Squeakr, if you find my joke offensive, I'll erase it. 


On a side note, you guys know how annoying it is to be quoted and then notice gramatical errors in the original comment? Since I quoted myself, I was able to delete, fix, and requote hehe.


----------



## clipclop2 (Aug 16, 2013)

I am the poster child for that.


----------



## bfree (Sep 30, 2012)

*Re: Re: I'm Back and Unbelievable*



Thundarr said:


> Squeakr, if you find my joke offensive, I'll erase it.
> 
> 
> On a side note, you guys know how annoying it is to be quoted and then notice gramatical errors in the original comment? Since I quoted myself, I was able to delete, fix, and requote hehe.


Just so why I do abd blab nd on the spell chicks.
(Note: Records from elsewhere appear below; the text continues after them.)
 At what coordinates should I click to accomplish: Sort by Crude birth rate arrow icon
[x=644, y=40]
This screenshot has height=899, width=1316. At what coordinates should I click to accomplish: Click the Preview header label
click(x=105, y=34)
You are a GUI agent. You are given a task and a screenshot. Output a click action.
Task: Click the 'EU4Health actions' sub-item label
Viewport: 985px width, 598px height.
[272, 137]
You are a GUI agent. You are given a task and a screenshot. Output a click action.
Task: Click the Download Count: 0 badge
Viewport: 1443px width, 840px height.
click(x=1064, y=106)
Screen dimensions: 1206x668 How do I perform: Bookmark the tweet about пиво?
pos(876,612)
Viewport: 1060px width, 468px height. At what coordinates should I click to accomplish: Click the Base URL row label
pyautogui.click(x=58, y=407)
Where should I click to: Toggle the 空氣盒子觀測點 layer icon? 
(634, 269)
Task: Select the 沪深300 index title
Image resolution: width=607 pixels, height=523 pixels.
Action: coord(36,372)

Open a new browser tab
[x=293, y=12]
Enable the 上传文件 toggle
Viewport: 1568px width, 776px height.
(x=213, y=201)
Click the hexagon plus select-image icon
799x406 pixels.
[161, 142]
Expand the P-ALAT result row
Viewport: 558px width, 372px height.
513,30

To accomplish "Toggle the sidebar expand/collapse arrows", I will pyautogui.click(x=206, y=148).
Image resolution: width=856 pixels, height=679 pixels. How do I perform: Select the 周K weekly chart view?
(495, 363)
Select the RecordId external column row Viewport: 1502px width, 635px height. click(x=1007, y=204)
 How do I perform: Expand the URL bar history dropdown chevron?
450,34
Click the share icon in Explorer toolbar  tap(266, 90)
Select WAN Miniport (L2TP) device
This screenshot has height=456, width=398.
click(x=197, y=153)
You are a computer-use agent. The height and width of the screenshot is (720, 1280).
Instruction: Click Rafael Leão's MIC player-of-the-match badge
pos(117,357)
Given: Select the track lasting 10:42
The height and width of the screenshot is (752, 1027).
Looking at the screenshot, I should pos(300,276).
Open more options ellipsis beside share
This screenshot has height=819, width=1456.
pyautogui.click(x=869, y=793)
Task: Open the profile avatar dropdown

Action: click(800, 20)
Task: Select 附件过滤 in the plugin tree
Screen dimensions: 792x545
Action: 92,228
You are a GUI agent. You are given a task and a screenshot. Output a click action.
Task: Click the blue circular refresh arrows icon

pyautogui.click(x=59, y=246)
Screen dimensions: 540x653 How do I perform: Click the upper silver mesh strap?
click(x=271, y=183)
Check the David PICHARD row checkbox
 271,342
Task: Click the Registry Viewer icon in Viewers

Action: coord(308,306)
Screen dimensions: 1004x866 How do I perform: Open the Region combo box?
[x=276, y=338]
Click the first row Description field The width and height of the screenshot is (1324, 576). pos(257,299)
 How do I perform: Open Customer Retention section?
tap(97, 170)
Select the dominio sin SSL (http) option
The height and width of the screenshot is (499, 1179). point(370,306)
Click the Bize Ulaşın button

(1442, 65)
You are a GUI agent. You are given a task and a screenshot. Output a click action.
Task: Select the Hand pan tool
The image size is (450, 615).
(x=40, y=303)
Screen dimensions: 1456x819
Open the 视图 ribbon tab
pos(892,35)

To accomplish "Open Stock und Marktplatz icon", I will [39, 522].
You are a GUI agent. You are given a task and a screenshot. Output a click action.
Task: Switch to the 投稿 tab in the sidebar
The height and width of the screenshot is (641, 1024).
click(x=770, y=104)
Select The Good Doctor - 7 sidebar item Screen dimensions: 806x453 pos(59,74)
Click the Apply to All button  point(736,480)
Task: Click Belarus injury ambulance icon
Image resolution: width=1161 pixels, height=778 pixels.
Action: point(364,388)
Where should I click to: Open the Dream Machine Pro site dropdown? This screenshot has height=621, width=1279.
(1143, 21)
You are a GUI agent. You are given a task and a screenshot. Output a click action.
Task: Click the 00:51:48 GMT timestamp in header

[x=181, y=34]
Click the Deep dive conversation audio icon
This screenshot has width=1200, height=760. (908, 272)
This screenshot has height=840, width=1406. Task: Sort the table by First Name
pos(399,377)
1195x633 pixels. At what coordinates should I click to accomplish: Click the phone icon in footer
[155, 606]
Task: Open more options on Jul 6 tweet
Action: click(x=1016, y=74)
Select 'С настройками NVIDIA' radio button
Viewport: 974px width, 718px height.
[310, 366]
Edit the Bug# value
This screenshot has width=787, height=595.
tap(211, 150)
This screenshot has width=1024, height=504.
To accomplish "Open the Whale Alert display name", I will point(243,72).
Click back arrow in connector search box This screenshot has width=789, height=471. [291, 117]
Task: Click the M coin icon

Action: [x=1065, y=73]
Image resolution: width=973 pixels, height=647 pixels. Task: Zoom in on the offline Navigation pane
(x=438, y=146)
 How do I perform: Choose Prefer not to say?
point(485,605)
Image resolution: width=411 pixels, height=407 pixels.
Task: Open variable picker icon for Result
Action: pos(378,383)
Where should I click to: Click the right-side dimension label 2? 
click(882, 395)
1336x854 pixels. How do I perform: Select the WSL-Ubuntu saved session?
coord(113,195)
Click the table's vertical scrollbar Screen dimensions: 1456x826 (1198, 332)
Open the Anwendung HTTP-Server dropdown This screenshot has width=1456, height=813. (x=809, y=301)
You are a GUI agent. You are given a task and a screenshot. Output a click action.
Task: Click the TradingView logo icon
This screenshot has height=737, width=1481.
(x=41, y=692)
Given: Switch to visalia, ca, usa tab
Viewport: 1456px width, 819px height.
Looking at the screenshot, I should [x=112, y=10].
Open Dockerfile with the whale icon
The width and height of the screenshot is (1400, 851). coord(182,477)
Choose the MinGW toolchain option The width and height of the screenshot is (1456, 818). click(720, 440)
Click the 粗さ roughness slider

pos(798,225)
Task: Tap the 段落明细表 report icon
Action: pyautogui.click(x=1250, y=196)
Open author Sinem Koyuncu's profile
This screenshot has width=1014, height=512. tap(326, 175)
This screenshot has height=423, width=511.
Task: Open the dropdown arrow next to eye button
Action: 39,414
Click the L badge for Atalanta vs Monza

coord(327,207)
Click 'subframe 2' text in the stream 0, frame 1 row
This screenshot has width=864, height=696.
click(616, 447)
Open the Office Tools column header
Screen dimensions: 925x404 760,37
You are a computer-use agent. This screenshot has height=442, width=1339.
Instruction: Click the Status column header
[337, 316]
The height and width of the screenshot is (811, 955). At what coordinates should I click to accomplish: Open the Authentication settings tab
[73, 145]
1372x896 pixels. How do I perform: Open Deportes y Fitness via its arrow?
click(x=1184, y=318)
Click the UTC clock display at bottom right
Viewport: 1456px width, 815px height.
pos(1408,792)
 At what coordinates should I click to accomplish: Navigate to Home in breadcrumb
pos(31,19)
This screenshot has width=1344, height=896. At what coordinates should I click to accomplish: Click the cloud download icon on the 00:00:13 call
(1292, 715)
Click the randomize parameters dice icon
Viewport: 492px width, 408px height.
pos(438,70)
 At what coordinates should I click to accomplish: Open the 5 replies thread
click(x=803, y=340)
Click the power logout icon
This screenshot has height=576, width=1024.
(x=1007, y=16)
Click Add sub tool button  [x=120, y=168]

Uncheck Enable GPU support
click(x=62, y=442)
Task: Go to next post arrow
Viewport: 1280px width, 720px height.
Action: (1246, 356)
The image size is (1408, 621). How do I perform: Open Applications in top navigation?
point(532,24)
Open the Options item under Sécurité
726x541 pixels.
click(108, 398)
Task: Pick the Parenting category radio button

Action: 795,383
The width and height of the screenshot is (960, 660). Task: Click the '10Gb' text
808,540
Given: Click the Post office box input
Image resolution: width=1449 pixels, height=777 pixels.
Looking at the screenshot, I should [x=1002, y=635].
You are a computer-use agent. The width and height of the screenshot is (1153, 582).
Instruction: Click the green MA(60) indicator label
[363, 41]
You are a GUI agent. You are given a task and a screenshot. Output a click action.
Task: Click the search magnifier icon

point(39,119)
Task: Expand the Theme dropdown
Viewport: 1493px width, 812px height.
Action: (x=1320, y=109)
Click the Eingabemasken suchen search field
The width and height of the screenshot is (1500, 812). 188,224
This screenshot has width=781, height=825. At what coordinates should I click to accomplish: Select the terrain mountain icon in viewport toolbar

If I didn't go back and correct that is what would post.


----------



## Stuck11 (Jun 12, 2013)

One of the things that bothered me most was that with my husbands affair the OW was everything I always thought he disliked in a woman. She was younger and maybe prettier than me but she was trailer trash, he would have never been able to introduce her to clients, friends etc. Why do they down grade, I don't know.

I feel so sorry for you. Everything you say hits home. We want to take some blame because the question is if we were so good why did he do it. The answer then might be that he is a really bad person and then we could not stay with him and we do want our marriages to work. I have not figured that one out yet.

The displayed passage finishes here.